Today, The Edge of Chaos is available in audiobook format from Audible. This is cool. And it’s a first for me. I haven’t listened to it yet so cannot comment on the narration by Paul Neal Rohrer or the production quality, but it was released by Audible’s own Audible Frontiers publisher division so I’m guessing it’s put together professionally.
Since I am a huge fan of audiobooks, having one of my own books available in this format is just over the ‘awesomeness-dialed-to-eleven’ line. When I wrote and revised and re-revised and copyedited and proofread The Edge of Chaos, you couldn’t have paid me to read the whole thing again—well actually you could, but it would’ve cost a lot. But that was years ago, and I’m not sick of it any more. I’m looking forward to listening to the story.
As I think more and more about it, I am finding that I want to reconnect with Duvan and Slanya and Gregor and Tyrangal. I want to return to Ormpetarr and cross into the The Plaguewrought Lands. I’m not so much interested in re-encountering Vraith or Beaugrat, but I will happily suffer them for the rest. :)

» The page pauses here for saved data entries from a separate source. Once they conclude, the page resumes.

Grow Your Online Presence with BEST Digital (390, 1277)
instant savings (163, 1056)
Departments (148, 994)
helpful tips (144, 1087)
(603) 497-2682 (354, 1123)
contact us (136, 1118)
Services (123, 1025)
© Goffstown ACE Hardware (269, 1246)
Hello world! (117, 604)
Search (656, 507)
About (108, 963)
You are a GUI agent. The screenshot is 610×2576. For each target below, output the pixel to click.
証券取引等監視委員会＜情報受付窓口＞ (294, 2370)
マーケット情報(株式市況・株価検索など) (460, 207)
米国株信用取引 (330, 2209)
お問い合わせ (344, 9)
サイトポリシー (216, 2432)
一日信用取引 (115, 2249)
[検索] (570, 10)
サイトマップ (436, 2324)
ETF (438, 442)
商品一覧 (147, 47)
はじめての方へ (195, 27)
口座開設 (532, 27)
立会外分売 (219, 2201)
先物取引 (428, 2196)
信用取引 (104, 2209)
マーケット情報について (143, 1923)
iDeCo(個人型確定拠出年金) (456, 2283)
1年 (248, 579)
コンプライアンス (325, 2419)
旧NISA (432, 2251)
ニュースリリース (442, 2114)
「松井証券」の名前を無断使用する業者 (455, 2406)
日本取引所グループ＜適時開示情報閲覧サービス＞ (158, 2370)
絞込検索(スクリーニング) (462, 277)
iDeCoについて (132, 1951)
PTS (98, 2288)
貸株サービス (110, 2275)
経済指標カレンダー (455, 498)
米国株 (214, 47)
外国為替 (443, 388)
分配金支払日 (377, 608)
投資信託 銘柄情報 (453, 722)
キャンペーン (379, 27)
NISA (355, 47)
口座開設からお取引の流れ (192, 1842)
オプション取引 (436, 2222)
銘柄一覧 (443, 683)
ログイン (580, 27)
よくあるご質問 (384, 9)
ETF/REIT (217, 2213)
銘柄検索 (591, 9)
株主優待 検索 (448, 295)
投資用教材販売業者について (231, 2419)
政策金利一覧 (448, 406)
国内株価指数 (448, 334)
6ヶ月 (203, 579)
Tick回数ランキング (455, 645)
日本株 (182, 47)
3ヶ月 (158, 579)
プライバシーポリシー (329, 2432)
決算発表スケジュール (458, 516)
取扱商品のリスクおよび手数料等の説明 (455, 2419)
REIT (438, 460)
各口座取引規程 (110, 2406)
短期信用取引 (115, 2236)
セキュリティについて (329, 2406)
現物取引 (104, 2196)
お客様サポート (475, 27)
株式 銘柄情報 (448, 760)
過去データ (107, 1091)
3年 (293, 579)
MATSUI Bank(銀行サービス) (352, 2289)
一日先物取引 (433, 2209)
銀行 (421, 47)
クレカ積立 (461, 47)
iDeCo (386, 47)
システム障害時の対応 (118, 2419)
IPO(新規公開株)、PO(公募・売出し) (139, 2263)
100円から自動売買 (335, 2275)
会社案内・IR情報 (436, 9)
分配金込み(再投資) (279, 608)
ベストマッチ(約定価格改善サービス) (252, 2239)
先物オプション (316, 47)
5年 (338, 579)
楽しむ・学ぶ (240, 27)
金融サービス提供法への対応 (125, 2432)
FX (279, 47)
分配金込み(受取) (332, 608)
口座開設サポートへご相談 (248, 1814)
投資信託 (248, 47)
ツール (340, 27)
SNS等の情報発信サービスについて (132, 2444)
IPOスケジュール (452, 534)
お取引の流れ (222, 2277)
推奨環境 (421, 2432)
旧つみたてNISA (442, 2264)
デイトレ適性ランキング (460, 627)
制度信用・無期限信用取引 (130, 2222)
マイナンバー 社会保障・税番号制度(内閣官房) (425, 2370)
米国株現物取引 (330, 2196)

If you love audiobooks, I invite you to listen to mine. It’s available on Amazon.com and Audible.com. Amazon is really promoting Audible right now. If you sign up for a 30-day trial subscription you get The Edge of Chaos plus one other audiobook for free, 30% off any additional audiobooks, and a free audio subscription to either The New York Times or The Wall Street Journal.
I personally don’t know if I’d listen to either newspaper in audio format, but I’ve been pleasantly surprised about how much I love books read to me. So who knows? Have you listened to the news this way? How was it?
Now it’s back to Faerûn for me. For ten hours and twenty-four minutes of spellplague, adventure, and living on the border between sanity and its opposite—the edge of chaos.
Congratulations, Jak, I have never tried audiobooks, so this will be a first for me! Wishing you even more success in the New Year!